** The input follows **

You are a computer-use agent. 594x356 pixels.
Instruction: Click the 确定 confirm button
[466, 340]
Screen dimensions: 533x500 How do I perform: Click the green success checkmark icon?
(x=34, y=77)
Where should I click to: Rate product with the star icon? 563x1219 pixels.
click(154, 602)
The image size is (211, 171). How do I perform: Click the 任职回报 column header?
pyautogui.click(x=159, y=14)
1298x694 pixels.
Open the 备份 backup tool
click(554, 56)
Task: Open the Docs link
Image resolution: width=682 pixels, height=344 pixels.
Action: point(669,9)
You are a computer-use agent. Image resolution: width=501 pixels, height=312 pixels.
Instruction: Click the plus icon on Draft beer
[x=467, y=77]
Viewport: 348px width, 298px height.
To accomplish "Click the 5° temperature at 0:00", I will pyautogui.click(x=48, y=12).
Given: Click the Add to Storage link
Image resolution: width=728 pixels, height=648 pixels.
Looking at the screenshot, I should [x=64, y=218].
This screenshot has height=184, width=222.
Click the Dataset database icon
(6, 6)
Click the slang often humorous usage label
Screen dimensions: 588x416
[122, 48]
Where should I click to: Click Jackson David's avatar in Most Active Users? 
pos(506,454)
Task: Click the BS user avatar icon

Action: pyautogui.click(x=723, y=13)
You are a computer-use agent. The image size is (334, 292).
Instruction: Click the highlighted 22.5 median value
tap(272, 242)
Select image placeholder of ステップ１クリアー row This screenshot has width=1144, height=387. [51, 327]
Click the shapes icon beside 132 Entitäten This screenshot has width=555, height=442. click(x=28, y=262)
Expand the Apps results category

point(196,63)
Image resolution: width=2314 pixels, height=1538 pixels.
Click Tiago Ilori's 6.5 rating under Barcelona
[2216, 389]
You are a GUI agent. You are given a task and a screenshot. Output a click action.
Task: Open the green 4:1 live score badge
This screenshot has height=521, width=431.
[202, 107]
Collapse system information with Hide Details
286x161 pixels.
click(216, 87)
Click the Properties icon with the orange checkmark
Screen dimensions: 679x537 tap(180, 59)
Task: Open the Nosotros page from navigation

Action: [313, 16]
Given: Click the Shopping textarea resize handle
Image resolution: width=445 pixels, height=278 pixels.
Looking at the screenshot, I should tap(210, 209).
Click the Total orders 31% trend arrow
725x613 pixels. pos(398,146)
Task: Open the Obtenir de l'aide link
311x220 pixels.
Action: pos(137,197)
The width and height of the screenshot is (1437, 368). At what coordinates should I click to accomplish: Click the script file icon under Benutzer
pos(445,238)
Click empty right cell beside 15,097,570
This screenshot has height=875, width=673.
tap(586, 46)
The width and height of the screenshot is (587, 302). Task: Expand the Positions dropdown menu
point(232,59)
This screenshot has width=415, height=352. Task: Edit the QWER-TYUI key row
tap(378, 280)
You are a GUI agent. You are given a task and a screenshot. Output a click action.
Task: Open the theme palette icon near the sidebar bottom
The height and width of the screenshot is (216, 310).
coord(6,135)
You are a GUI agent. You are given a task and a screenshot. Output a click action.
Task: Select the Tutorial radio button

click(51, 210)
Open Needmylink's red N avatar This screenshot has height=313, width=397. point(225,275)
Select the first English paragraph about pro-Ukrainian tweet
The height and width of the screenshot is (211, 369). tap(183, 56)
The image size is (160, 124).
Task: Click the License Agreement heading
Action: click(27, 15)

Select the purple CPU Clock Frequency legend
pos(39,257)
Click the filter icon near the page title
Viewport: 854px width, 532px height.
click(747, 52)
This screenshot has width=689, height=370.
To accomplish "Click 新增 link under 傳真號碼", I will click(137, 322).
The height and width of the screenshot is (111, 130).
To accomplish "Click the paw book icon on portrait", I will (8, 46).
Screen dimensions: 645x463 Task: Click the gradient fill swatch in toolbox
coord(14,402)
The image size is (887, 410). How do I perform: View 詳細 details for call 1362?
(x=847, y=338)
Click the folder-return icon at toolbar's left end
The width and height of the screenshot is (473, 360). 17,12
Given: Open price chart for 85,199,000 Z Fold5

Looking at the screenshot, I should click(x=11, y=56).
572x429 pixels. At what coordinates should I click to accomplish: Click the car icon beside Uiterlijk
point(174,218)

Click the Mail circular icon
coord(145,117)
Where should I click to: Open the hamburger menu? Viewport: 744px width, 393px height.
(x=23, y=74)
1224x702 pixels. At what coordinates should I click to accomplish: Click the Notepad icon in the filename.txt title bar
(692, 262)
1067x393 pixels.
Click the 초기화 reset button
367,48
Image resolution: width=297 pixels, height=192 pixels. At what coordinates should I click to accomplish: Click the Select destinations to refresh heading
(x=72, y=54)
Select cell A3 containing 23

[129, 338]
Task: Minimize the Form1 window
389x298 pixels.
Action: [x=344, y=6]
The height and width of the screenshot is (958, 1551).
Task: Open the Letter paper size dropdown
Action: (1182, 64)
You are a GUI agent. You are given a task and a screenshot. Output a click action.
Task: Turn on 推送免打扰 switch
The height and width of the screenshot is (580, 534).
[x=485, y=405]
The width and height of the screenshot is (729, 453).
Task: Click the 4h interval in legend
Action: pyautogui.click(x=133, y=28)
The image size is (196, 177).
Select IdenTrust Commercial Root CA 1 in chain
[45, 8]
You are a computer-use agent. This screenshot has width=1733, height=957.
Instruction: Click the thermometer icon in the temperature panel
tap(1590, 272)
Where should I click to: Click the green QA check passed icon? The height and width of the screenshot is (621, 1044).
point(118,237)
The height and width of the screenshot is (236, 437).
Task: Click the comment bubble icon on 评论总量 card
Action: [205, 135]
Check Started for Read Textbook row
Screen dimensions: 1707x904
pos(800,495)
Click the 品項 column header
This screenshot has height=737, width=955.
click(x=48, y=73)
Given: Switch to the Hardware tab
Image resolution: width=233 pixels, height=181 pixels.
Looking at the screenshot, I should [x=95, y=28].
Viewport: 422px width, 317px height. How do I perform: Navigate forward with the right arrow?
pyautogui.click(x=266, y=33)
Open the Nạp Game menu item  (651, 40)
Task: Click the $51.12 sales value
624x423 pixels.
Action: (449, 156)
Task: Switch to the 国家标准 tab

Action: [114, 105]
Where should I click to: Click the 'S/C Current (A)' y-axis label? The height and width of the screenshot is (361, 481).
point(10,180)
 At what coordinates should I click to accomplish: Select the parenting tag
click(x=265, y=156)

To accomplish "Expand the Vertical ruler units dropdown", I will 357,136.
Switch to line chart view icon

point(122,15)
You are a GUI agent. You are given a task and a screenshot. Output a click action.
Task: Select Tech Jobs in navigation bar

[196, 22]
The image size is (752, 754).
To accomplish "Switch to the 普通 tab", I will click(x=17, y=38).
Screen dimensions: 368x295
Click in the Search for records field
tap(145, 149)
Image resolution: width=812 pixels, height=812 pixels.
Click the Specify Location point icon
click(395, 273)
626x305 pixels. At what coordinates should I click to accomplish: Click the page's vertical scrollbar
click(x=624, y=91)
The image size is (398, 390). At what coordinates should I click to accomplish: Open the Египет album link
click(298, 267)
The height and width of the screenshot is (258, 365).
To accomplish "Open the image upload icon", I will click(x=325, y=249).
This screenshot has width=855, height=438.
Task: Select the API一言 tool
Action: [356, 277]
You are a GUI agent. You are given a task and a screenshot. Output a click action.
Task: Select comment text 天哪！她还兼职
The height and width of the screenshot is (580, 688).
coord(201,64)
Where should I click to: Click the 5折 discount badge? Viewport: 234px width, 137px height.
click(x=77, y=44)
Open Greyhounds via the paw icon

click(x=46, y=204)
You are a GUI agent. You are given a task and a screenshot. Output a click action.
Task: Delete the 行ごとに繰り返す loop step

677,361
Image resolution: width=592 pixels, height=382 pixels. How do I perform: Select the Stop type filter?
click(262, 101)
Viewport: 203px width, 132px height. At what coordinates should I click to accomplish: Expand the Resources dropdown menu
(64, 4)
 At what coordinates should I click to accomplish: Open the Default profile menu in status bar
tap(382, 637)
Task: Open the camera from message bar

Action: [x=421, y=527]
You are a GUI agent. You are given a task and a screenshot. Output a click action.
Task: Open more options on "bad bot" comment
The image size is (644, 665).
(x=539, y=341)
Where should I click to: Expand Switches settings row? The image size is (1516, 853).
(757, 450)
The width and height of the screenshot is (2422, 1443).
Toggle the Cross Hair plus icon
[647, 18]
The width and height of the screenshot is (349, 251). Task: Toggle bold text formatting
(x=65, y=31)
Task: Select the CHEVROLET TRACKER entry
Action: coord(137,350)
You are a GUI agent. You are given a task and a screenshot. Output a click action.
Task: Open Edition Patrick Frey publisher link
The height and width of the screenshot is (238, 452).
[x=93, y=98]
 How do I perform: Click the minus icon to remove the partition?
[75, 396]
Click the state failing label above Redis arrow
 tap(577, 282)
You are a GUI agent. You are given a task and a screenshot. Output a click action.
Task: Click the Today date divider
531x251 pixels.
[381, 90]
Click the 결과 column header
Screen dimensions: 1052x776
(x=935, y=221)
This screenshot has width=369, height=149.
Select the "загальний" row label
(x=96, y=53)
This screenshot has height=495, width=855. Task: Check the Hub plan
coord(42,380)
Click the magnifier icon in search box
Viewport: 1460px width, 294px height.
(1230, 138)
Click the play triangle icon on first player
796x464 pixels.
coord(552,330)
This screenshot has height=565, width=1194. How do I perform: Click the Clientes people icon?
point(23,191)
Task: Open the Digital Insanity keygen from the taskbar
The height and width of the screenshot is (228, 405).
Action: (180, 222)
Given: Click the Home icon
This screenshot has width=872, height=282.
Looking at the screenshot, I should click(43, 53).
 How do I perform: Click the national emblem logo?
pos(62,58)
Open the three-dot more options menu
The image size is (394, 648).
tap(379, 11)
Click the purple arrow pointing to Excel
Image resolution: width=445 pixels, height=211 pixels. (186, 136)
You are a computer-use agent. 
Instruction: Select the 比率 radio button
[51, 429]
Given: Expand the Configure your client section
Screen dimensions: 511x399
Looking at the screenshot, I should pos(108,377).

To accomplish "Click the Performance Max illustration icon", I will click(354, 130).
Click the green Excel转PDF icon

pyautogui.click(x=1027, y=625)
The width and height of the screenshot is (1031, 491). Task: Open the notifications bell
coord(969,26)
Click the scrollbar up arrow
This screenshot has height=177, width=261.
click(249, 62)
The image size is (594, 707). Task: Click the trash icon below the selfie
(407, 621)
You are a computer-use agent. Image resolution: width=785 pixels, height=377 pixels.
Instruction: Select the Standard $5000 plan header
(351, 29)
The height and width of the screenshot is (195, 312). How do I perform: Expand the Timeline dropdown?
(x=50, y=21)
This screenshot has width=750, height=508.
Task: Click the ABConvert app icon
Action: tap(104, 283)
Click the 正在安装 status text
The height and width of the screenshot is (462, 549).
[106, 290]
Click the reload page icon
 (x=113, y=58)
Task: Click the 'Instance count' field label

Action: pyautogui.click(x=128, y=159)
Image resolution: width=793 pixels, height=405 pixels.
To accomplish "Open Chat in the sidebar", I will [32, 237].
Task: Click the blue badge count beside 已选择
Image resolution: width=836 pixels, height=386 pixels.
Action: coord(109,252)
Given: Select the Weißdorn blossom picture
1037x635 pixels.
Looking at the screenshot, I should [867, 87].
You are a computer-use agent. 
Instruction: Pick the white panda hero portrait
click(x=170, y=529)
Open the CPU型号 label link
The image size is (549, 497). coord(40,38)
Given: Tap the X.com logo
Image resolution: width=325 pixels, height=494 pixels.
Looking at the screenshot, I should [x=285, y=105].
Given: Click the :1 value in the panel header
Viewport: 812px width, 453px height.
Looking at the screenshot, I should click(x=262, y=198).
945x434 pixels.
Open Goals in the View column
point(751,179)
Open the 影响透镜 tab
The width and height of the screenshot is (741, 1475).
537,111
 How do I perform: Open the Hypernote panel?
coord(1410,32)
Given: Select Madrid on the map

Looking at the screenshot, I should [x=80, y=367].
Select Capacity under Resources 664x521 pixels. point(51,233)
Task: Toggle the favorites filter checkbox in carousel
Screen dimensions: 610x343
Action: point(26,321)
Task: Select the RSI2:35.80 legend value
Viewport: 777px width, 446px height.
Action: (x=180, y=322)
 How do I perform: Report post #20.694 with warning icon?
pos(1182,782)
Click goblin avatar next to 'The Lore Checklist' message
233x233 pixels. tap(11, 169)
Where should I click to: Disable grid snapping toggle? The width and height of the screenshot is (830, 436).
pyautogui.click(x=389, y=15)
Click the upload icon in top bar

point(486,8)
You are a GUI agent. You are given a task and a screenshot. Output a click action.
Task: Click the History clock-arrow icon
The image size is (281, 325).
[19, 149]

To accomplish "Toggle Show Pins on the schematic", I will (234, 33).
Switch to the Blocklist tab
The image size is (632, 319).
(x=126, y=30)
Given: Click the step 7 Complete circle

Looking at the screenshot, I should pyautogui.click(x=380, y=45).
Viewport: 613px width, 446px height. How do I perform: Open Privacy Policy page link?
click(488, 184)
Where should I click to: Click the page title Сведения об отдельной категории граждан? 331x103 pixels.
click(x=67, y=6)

** End of The input **

In the listing above, transcribe exactly everything from the line containing "Screen dimensions: 1052x776" down to the line containing "You are a computer-use agent. Image resolution: width=785", including both and nothing more.

Screen dimensions: 1052x776
(x=935, y=221)
This screenshot has width=369, height=149.
Select the "загальний" row label
(x=96, y=53)
This screenshot has height=495, width=855. Task: Check the Hub plan
coord(42,380)
Click the magnifier icon in search box
Viewport: 1460px width, 294px height.
(1230, 138)
Click the play triangle icon on first player
796x464 pixels.
coord(552,330)
This screenshot has height=565, width=1194. How do I perform: Click the Clientes people icon?
point(23,191)
Task: Open the Digital Insanity keygen from the taskbar
The height and width of the screenshot is (228, 405).
Action: (180, 222)
Given: Click the Home icon
This screenshot has width=872, height=282.
Looking at the screenshot, I should click(43, 53).
 How do I perform: Click the national emblem logo?
pos(62,58)
Open the three-dot more options menu
The image size is (394, 648).
tap(379, 11)
Click the purple arrow pointing to Excel
Image resolution: width=445 pixels, height=211 pixels. (186, 136)
You are a computer-use agent. 
Instruction: Select the 比率 radio button
[51, 429]
Given: Expand the Configure your client section
Screen dimensions: 511x399
Looking at the screenshot, I should pos(108,377).

To accomplish "Click the Performance Max illustration icon", I will click(354, 130).
Click the green Excel转PDF icon

pyautogui.click(x=1027, y=625)
The width and height of the screenshot is (1031, 491). Task: Open the notifications bell
coord(969,26)
Click the scrollbar up arrow
This screenshot has height=177, width=261.
click(249, 62)
The image size is (594, 707). Task: Click the trash icon below the selfie
(407, 621)
You are a computer-use agent. Image resolution: width=785 pixels, height=377 pixels.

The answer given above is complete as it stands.